Woman Who Says She’s Addicted to Being Pregnant Gives Birth to Her Fifth Surrogate Baby

Bioethics   |   Micaiah Bilger   |   Jun 26, 2018   |   3:20PM   |   Dallas, Texas

A five-time surrogate mother, Didi Perry went into the business to help people who could not become parents naturally.

The Dallas, Texas woman, who has three children of her own, recently gave birth to her last surrogate child a few months shy of her 50th birthday, according to the Daily Mail.

“I enjoyed being pregnant with my own kids and I wanted to do something that would help someone else,” Perry said. “I love how healthy I feel when I’m pregnant and I love the feeling of the baby moving around.”

It’s clear that Perry has noble intentions, and a family’s desire for children is certainly to be encouraged. But surrogacy presents a number of troubling ethical issues for all parties involved.

Perry said her fifth surrogate baby was her last, but her work in surrogacy is not over. She now works for Surrogacy Solutions, a Texas surrogacy agency, matching surrogates with parents, the report states.

She also said it felt “incredible” to see the parents hold their baby for the first time, and she did not become a surrogate for the money. The report noted Perry charged a lower fee than most surrogates.

Here’s more from the report:

Didi acted as a gestational surrogate each time, so the intended mother’s eggs were transferred into her uterus through IVF. Her advancing age didn’t hinder the implantation and all of the pregnancies went smoothly.

While helping others is her main reason for spending eight years mostly pregnant, Didi admits that she enjoyed being pregnant because it made her feel healthy – and she’s a huge fan of wriggly babies.

… While some surrogates are drawn by the lure of money, she maintains her main goal was giving families the gift of a child and saw the pay as an added bonus.

Ana Brennan, J.D., recently outlined a number of serious concerns with surrogacy, one being the commoditization of human life.

Follow LifeNews.com on Instagram for pro-life pictures and the latest pro-life news.

Brennan, vice president of the Society of St. Sebastian and senior editor of its “Bioethics in Law & Culture,” wrote:

The terms of a surrogacy relationship are spelled out in a contract. A contract that stipulates the creation of a child with the intended purpose of being sold.[ii] Under these agreements, a woman who is not genetically related to and did not give birth to the child is legally the “mother”; whereas the other women involved are nothing more than a donor and incubator with no parental rights. Their bodies are commodities to be purchased for a service. The creation, selection, and destruction (eugenics) of embryos, contractually mandated abortion should a disability or the wrong gender be discovered later, selective reduction, and the surrogate surrendering nine months of her life to the control of third parties, down to what she can eat; all of these issues are standard terms of a surrogacy contract.

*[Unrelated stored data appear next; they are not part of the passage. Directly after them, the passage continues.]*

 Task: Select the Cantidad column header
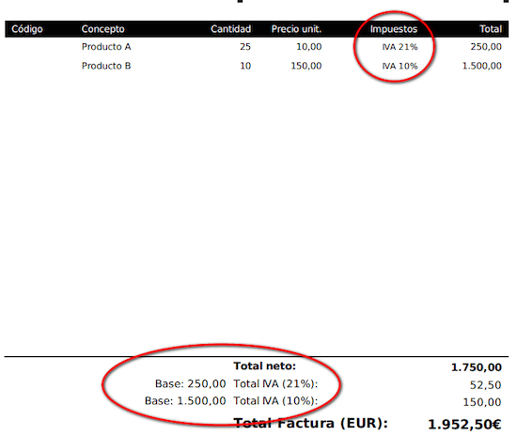tap(231, 29)
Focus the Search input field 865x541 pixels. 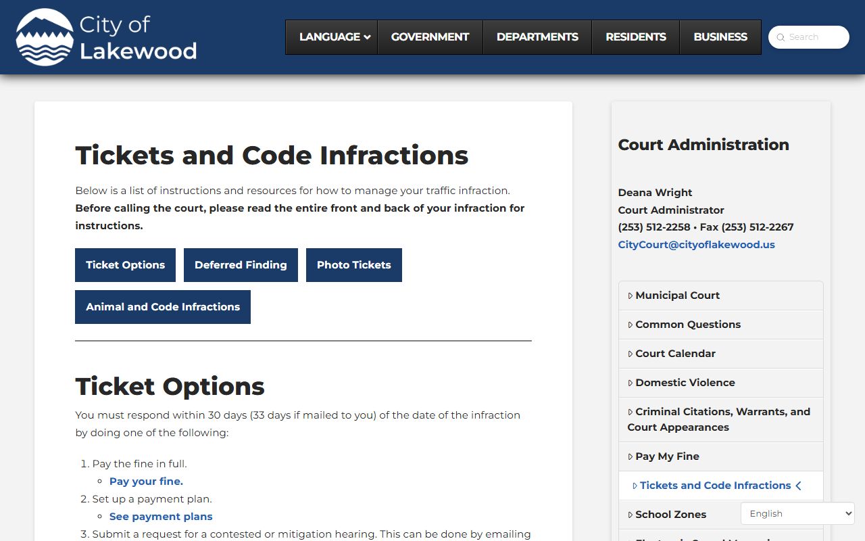tap(816, 37)
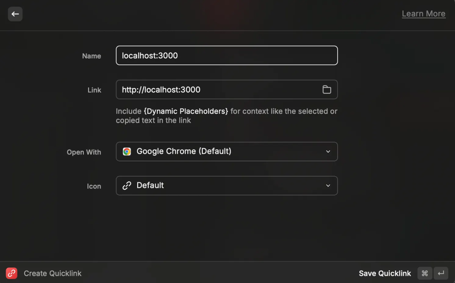Click the Name field label
The height and width of the screenshot is (283, 455).
click(x=92, y=56)
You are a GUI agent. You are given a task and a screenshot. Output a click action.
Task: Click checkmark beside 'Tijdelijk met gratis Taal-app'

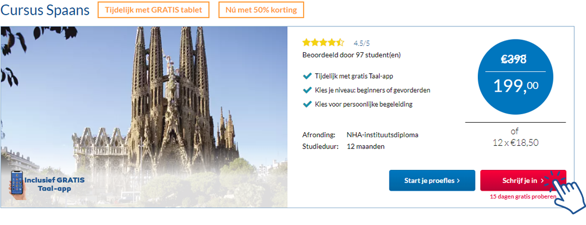coord(307,75)
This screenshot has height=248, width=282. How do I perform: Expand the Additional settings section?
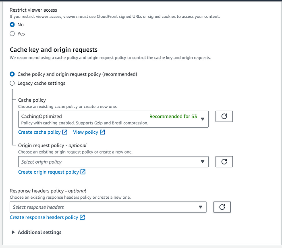point(37,232)
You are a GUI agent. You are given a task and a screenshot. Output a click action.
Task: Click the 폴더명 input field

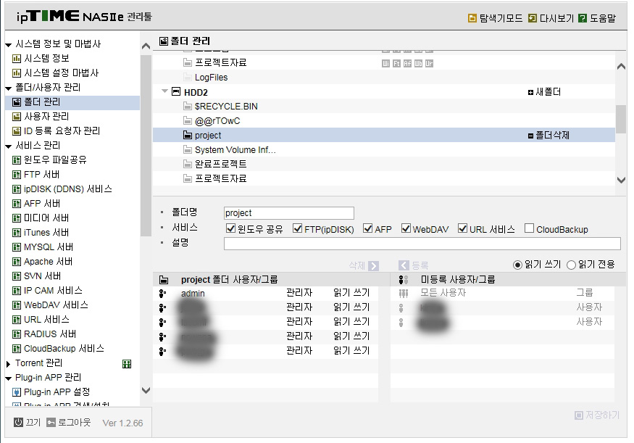(288, 213)
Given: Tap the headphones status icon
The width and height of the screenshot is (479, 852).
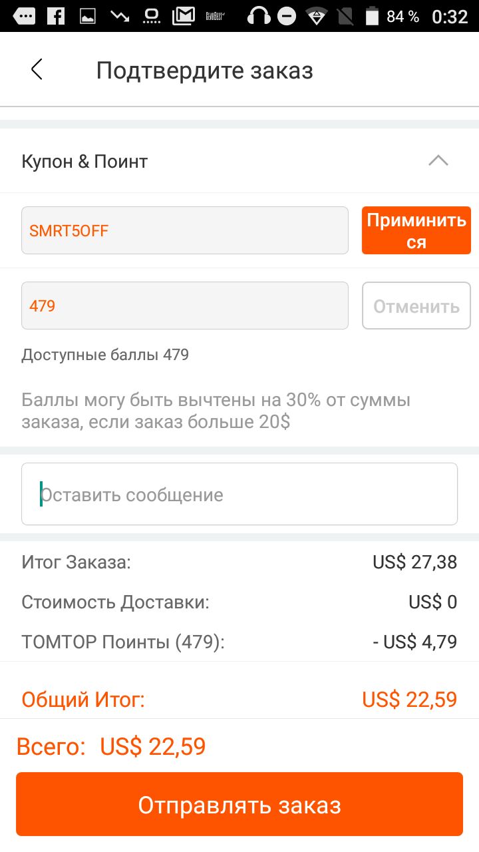Looking at the screenshot, I should [259, 16].
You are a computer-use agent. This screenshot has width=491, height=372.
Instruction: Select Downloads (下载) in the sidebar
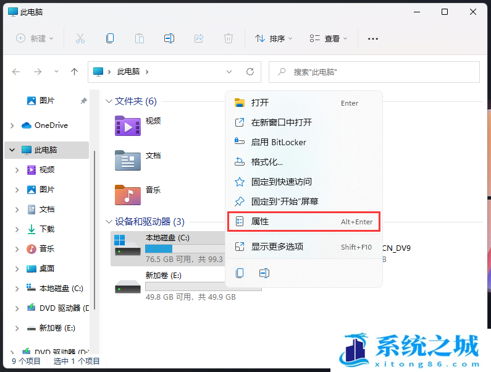pos(47,229)
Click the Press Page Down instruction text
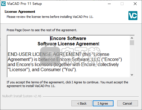The height and width of the screenshot is (110, 142). (x=42, y=30)
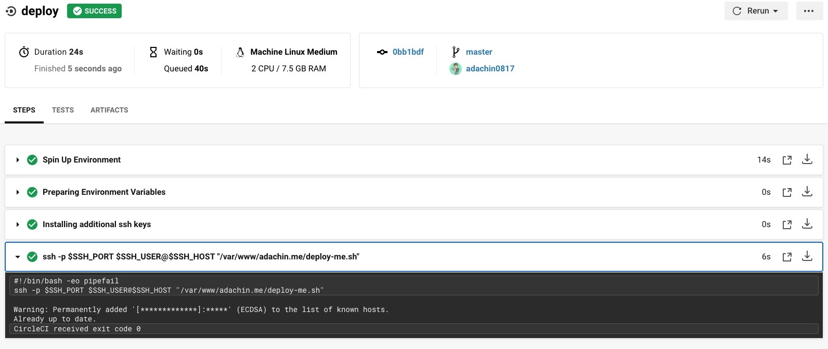
Task: Open the Rerun dropdown menu
Action: (x=756, y=11)
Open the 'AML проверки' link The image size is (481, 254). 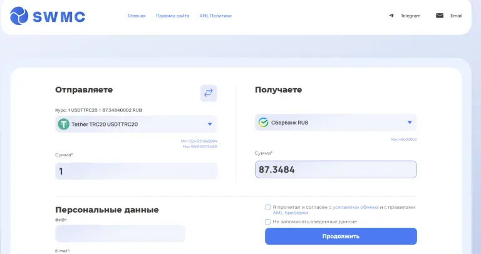click(x=290, y=213)
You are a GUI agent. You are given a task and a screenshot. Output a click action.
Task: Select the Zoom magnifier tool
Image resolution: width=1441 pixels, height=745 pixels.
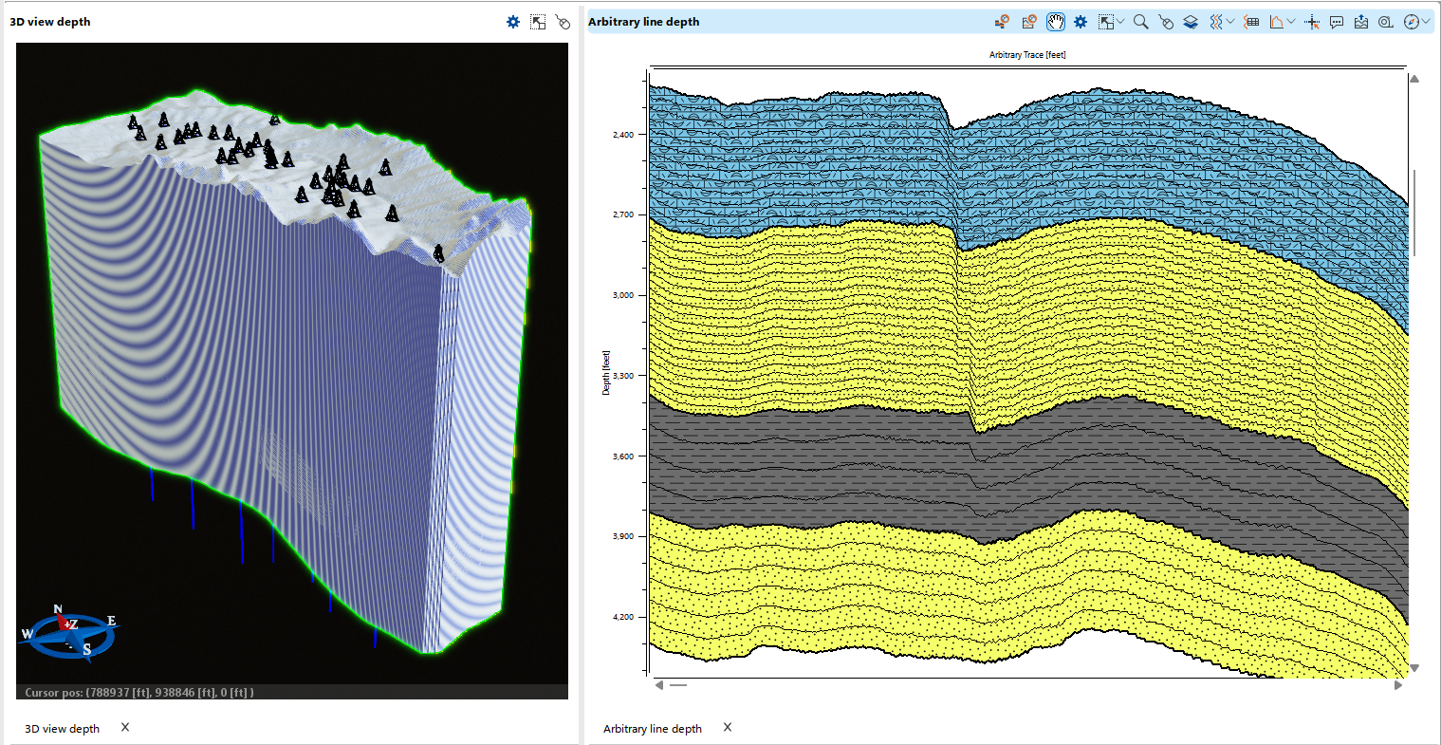click(1140, 21)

Many countries either regulate surrogacy heavily or prohibit it altogether. A 2015 European Union Parliament resolution “condemn[ed] the practice of surrogacy” because it “undermines the human dignity of the woman since her body and its reproductive functions are used as a commodity.”

The United States is an exception. As a result, difficult legal situations are moving through the courts to determine issues involving parental rights.

The high-profile case of California surrogate Melissa Cook is one example. While pregnant, Cook said the father of her surrogate triplets pressured her to abort one or two of them. Cook refused and later sued, regretting her involvement in surrogacy. She is seeking custody of at least one of the triplets, but she said she is willing to parent all three.

A number of American surrogate mothers have reported feeling pressured to abort the unborn babies who they were paid to carry. In 2016, a Colorado surrogate mother faced pressure to abort an unborn baby who was diagnosed with Down syndrome. She also refused, despite the threat of a lawsuit, and now is raising the girl herself.